§ DATA SUPPLIED:
__________
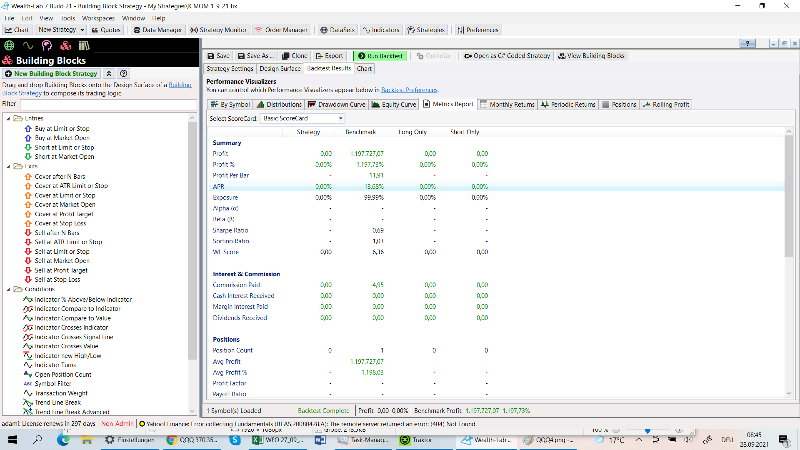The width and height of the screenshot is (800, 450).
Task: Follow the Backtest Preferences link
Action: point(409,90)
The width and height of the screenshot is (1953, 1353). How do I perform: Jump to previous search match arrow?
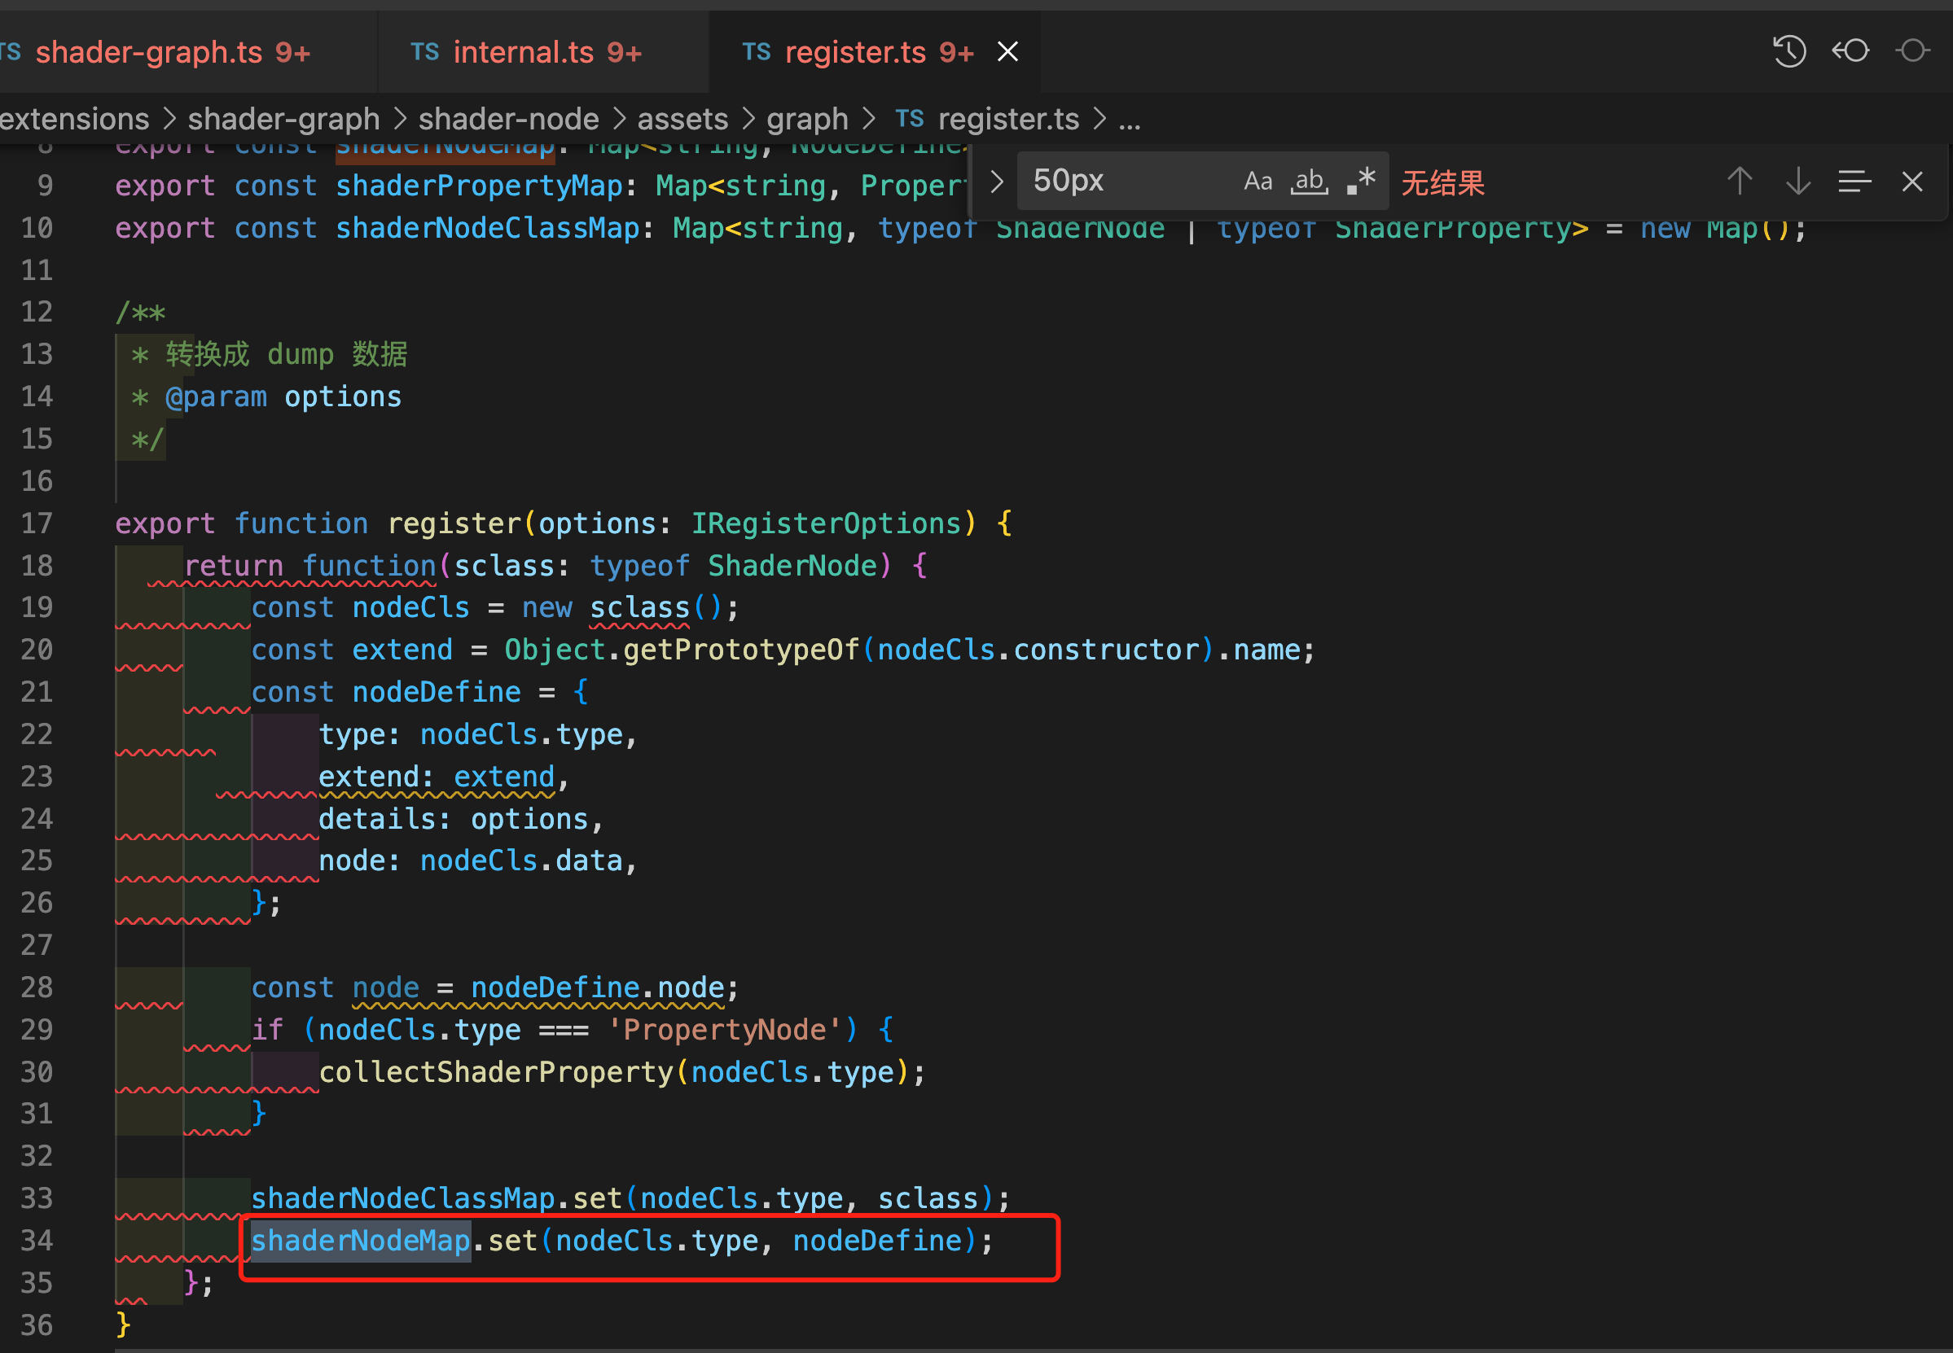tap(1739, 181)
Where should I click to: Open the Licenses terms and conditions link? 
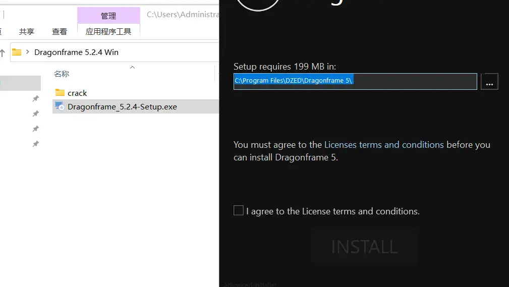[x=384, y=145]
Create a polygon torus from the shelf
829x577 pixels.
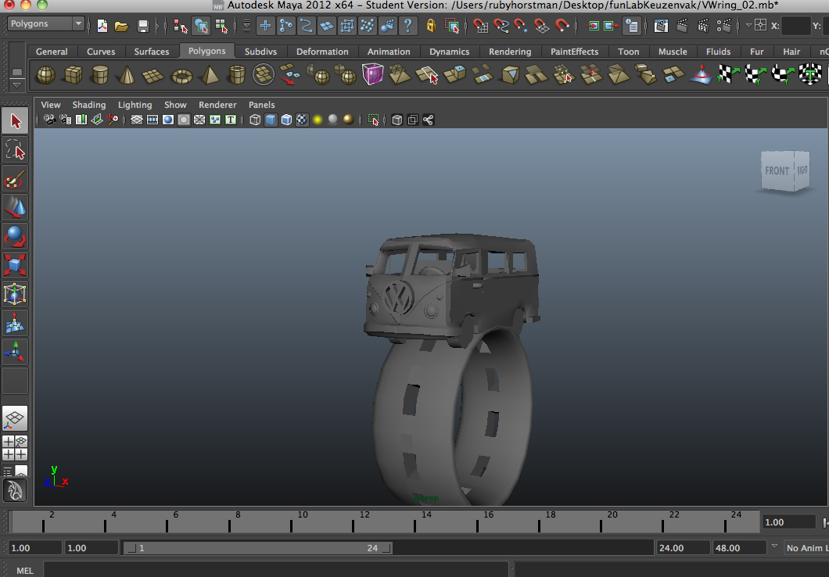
__________
§ EXERCISE DESCRIPTION: Return every one of the records above word for word, leaving out the pictures.

§ SOLUTION TO THE PROBLEM:
The width and height of the screenshot is (800, 450).
Task: Follow the Backtest Preferences link
Action: point(409,90)
The width and height of the screenshot is (1953, 1353). How do I perform: Jump to previous search match arrow?
tap(1739, 181)
Where should I click to: Open the Licenses terms and conditions link? 
[x=384, y=145]
Create a polygon torus from the shelf
829x577 pixels.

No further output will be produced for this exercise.